Aim of the exercise
Please repeat every item below word for word, and leave the pictures out of your answer.

Entries shown
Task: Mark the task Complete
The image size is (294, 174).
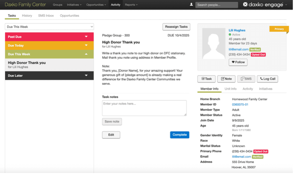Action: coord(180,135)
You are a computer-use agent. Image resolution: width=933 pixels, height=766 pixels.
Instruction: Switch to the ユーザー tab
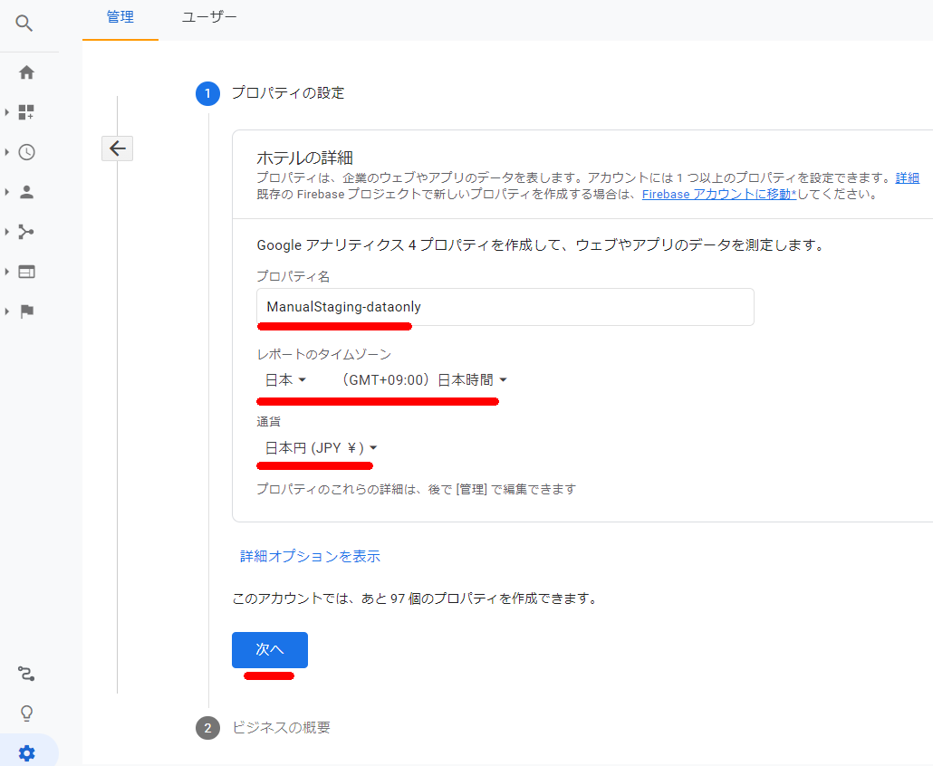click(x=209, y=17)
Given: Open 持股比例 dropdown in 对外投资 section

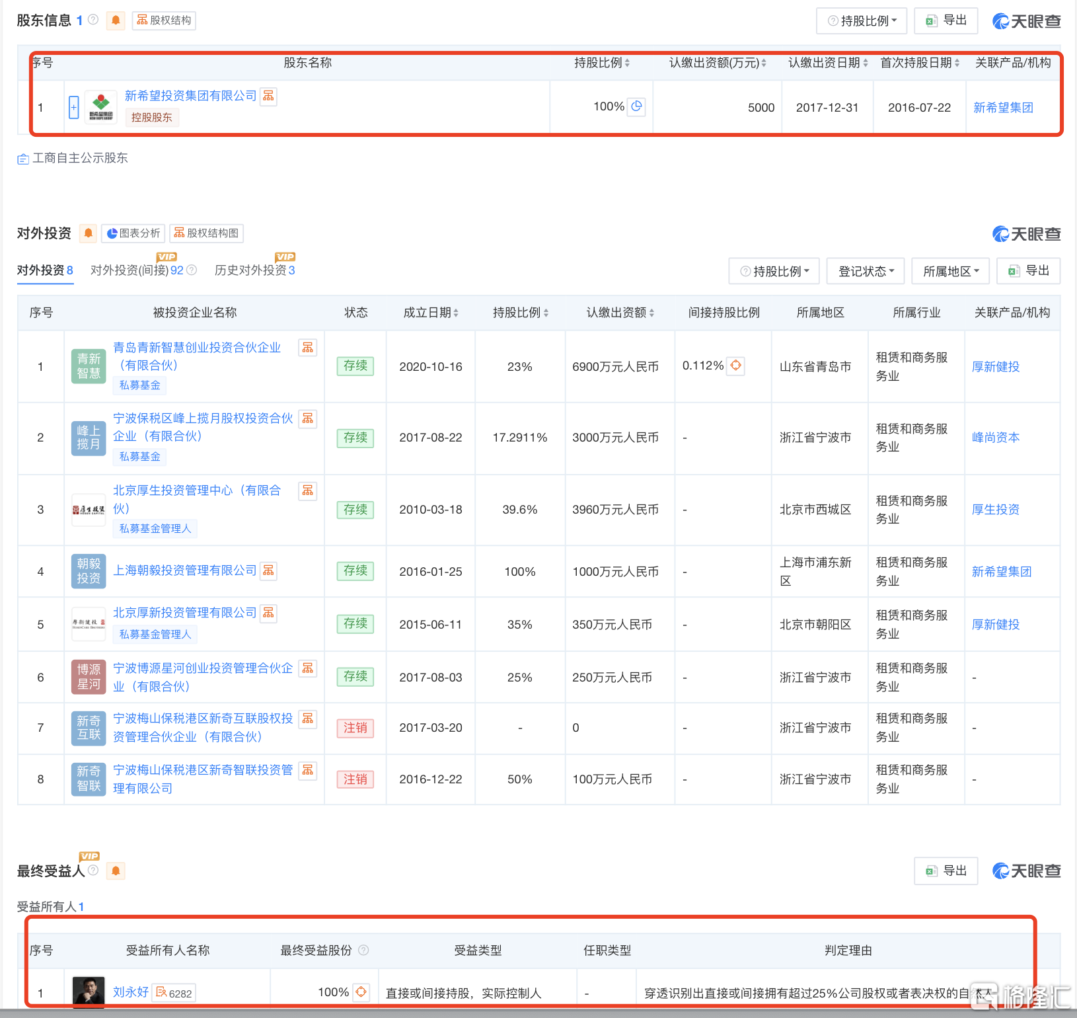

Right answer
Task: Mark the task Complete
The image size is (294, 174).
Action: coord(180,135)
You are a computer-use agent. Image resolution: width=933 pixels, height=766 pixels.
Instruction: Switch to the ユーザー tab
click(x=209, y=17)
Given: Open 持股比例 dropdown in 对外投资 section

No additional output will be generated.